(DATENSÄTZE):
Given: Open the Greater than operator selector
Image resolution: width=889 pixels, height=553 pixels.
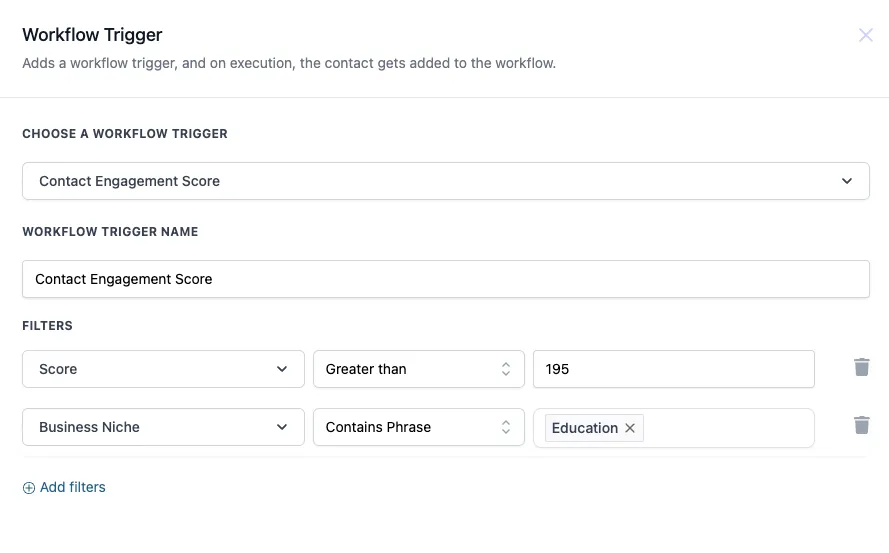Looking at the screenshot, I should [418, 369].
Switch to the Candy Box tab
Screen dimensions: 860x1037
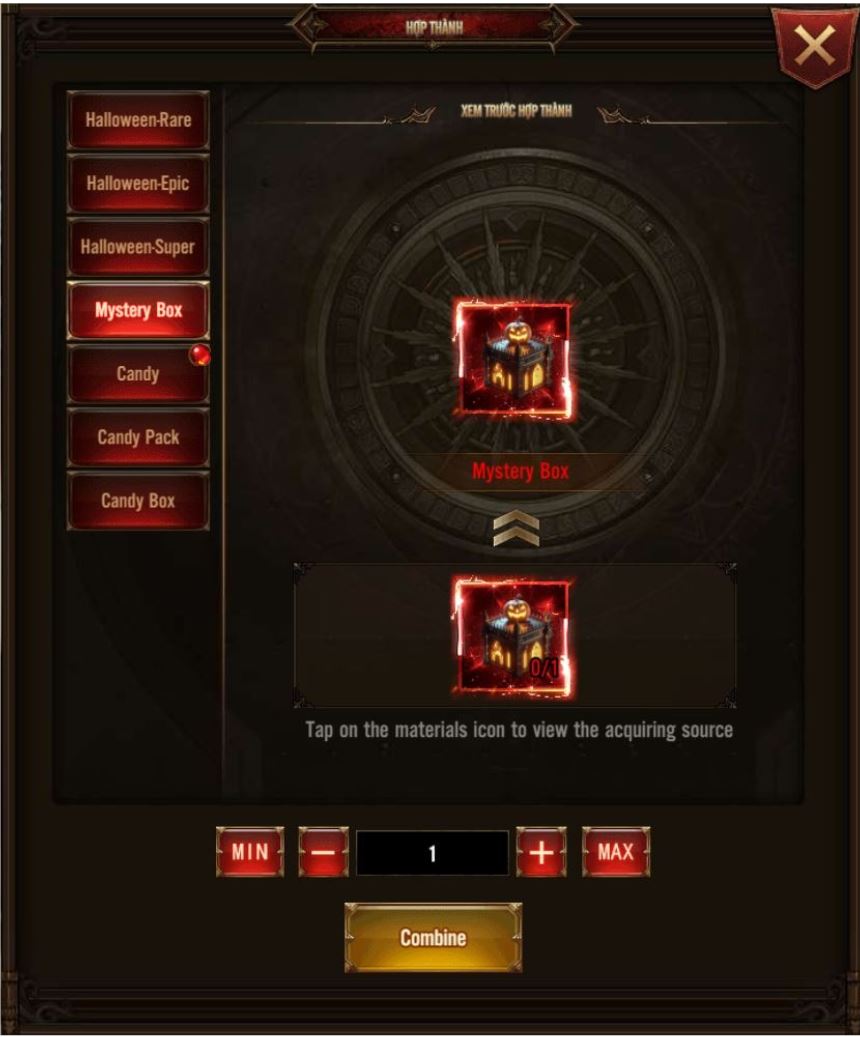(x=138, y=501)
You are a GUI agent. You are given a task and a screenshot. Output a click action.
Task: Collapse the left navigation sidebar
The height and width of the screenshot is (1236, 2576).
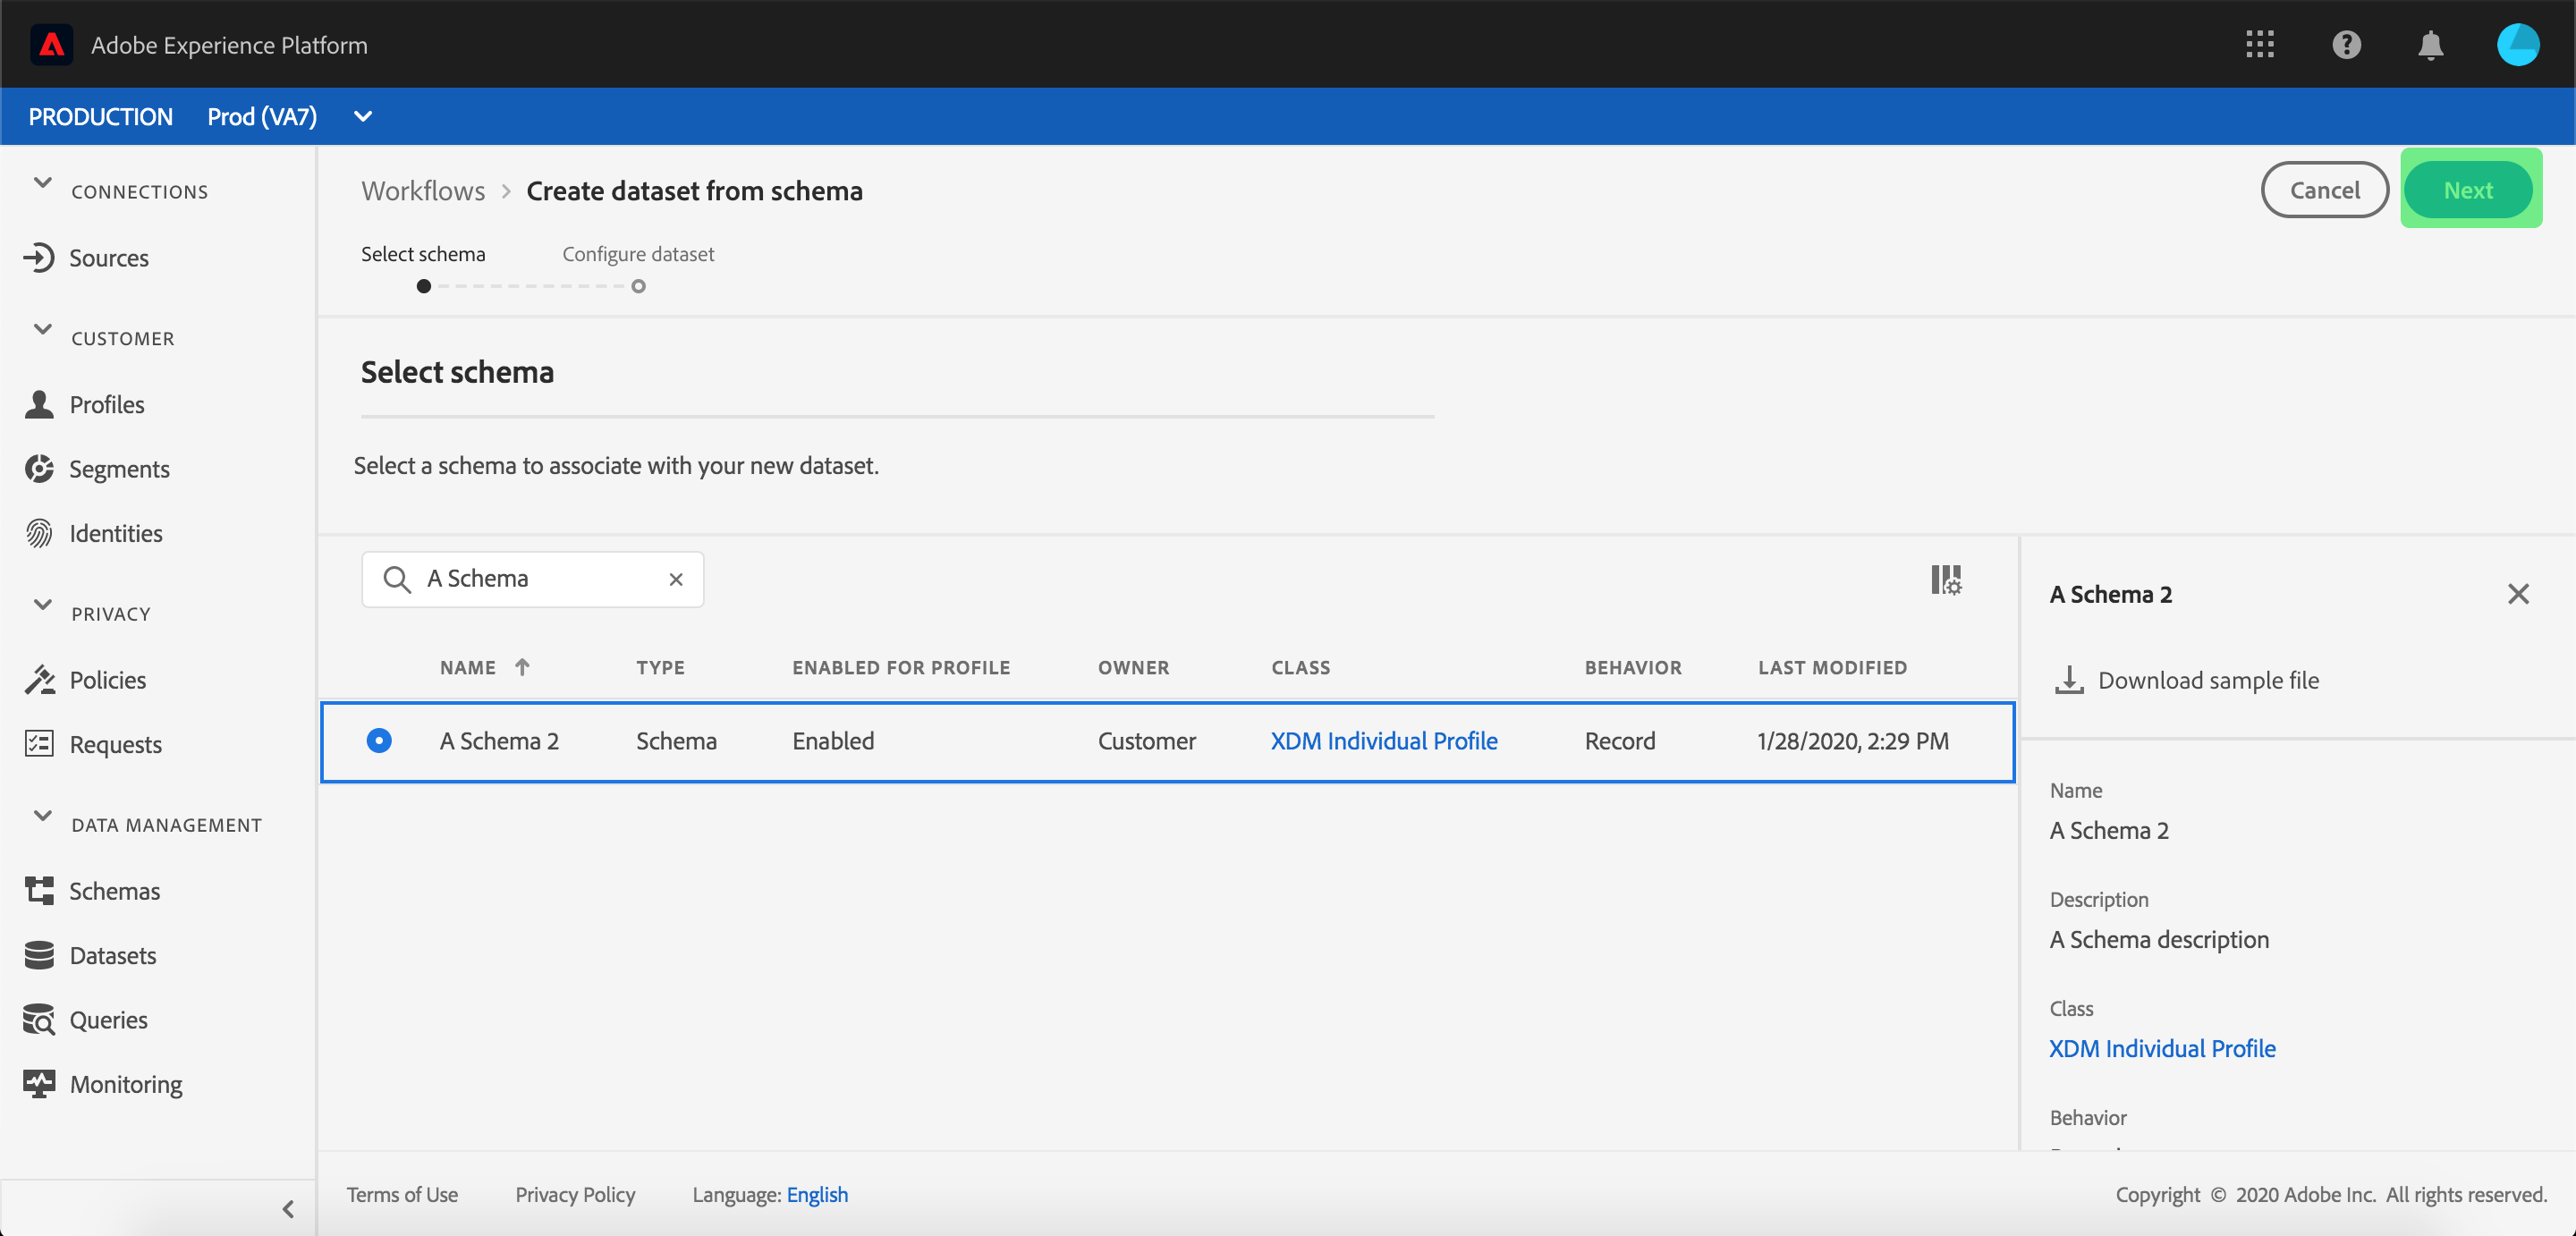(x=288, y=1208)
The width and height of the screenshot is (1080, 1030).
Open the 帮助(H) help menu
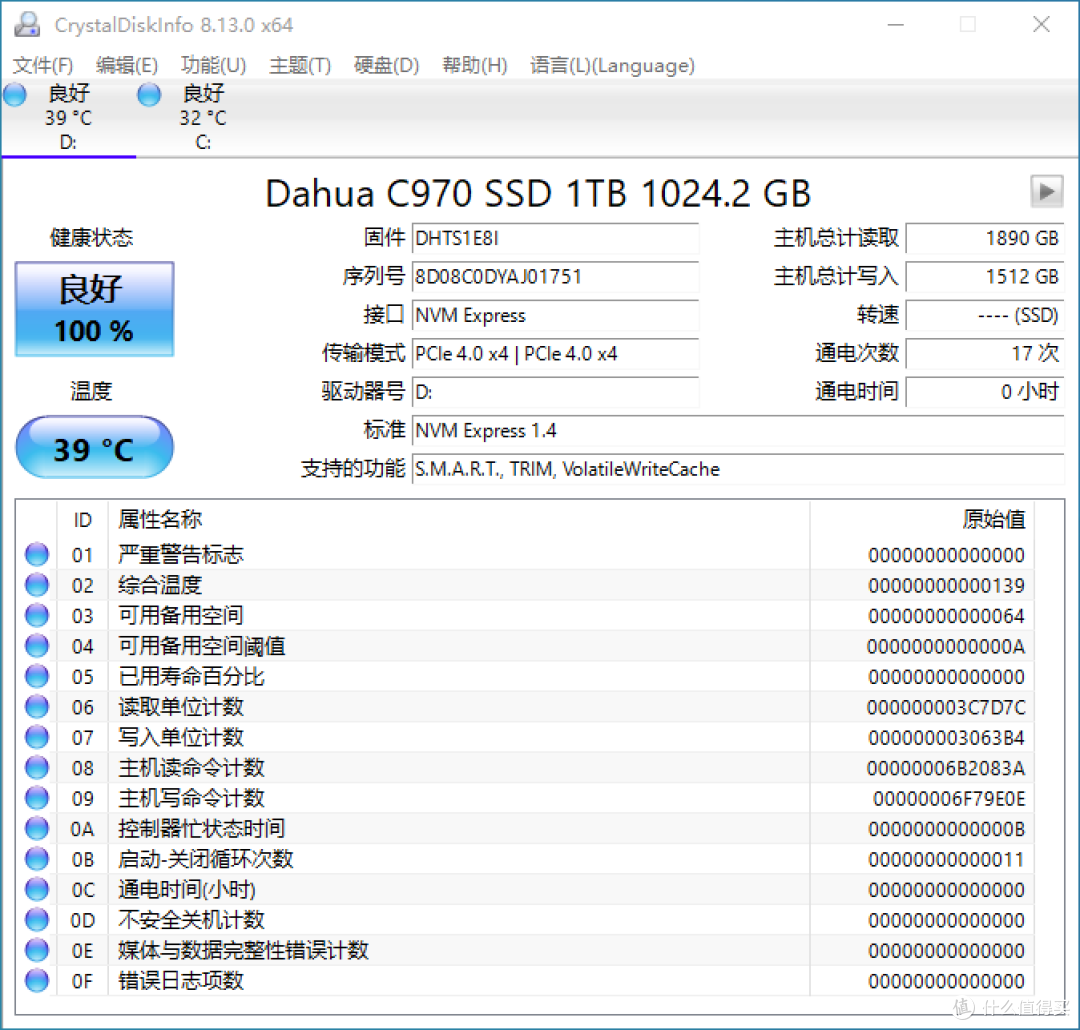pyautogui.click(x=474, y=65)
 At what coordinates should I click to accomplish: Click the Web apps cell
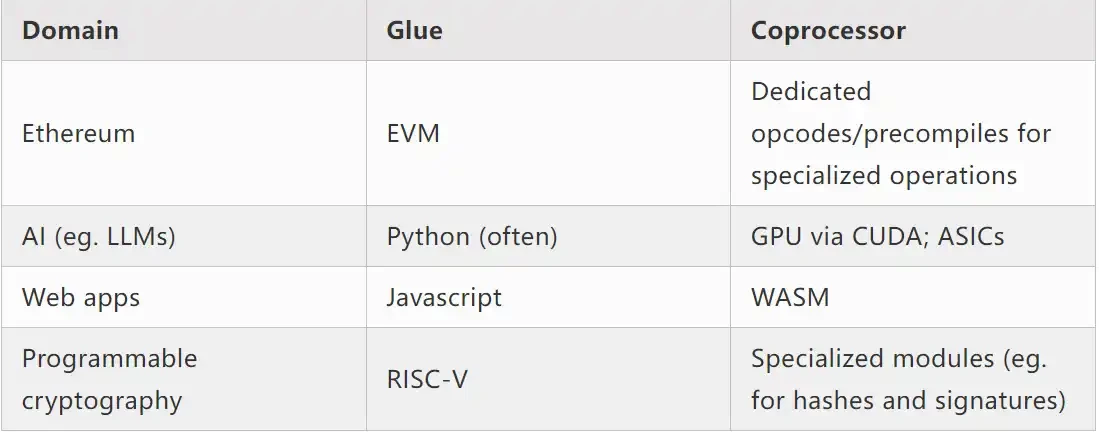[x=80, y=297]
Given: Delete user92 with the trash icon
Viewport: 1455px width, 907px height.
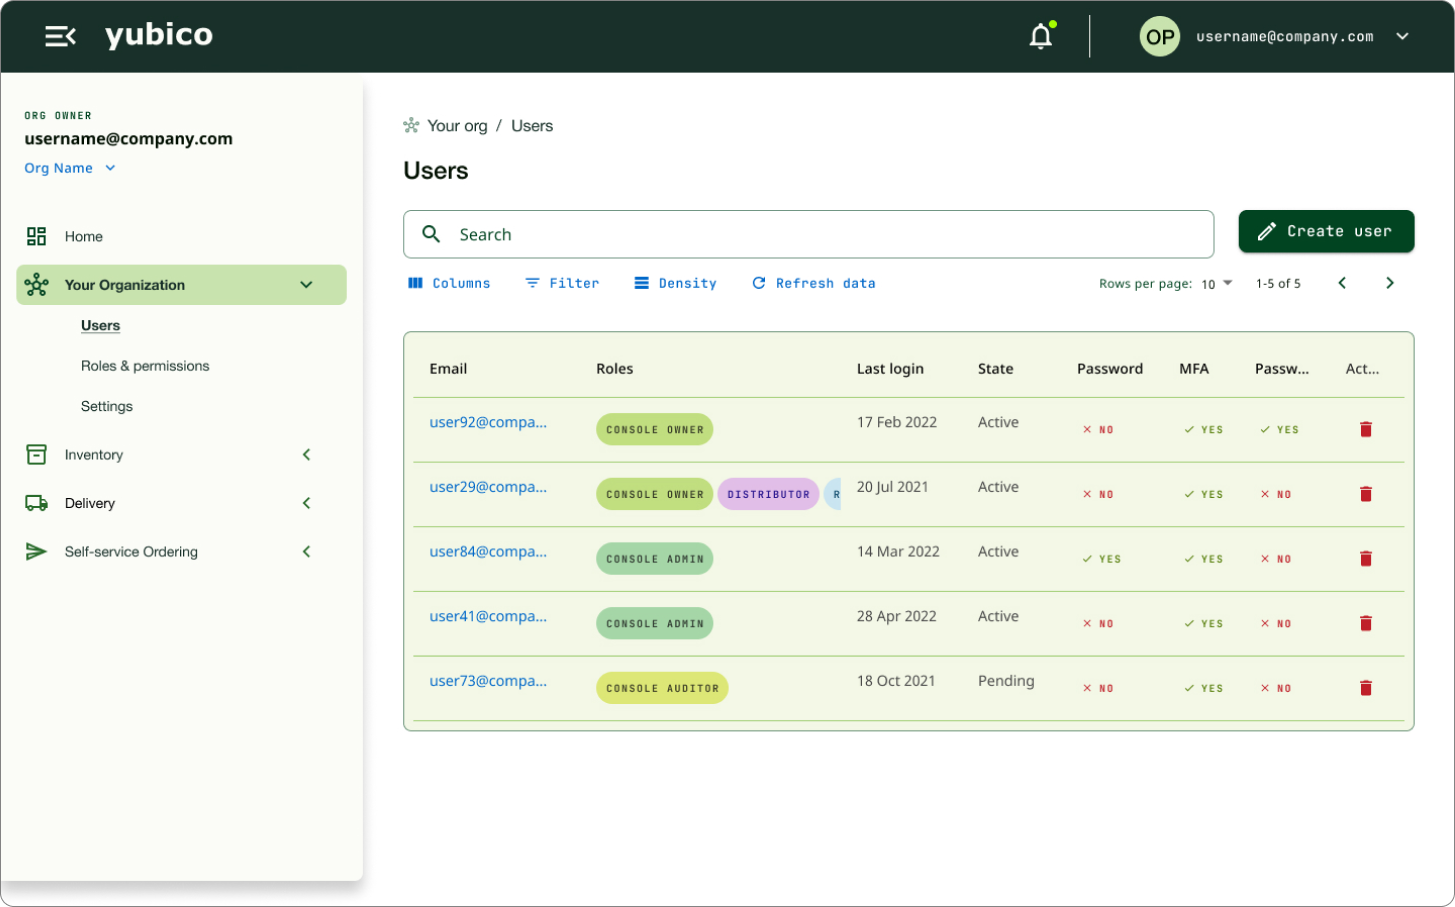Looking at the screenshot, I should [x=1365, y=430].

(VORGEGEBENE AUFGABE):
Schreib sämtliche Zeilen oben wortgetreu ab und lass die Bilder dabei weg.

(RICHTIGES ERGEBNIS):
Given: Open the Greater than operator selector
Image resolution: width=889 pixels, height=553 pixels.
Looking at the screenshot, I should [418, 369].
Switch to the Candy Box tab
Screen dimensions: 860x1037
(x=138, y=501)
You are a GUI agent. You are given a task and a screenshot. Output a click action.
Task: Collapse the left navigation sidebar
The height and width of the screenshot is (1236, 2576).
(x=288, y=1208)
The width and height of the screenshot is (1080, 1030).
Open the 帮助(H) help menu
pyautogui.click(x=474, y=65)
 At what coordinates should I click to accomplish: Click the Web apps cell
[x=80, y=297]
Given: Delete user92 with the trash icon
Viewport: 1455px width, 907px height.
Looking at the screenshot, I should [x=1365, y=430].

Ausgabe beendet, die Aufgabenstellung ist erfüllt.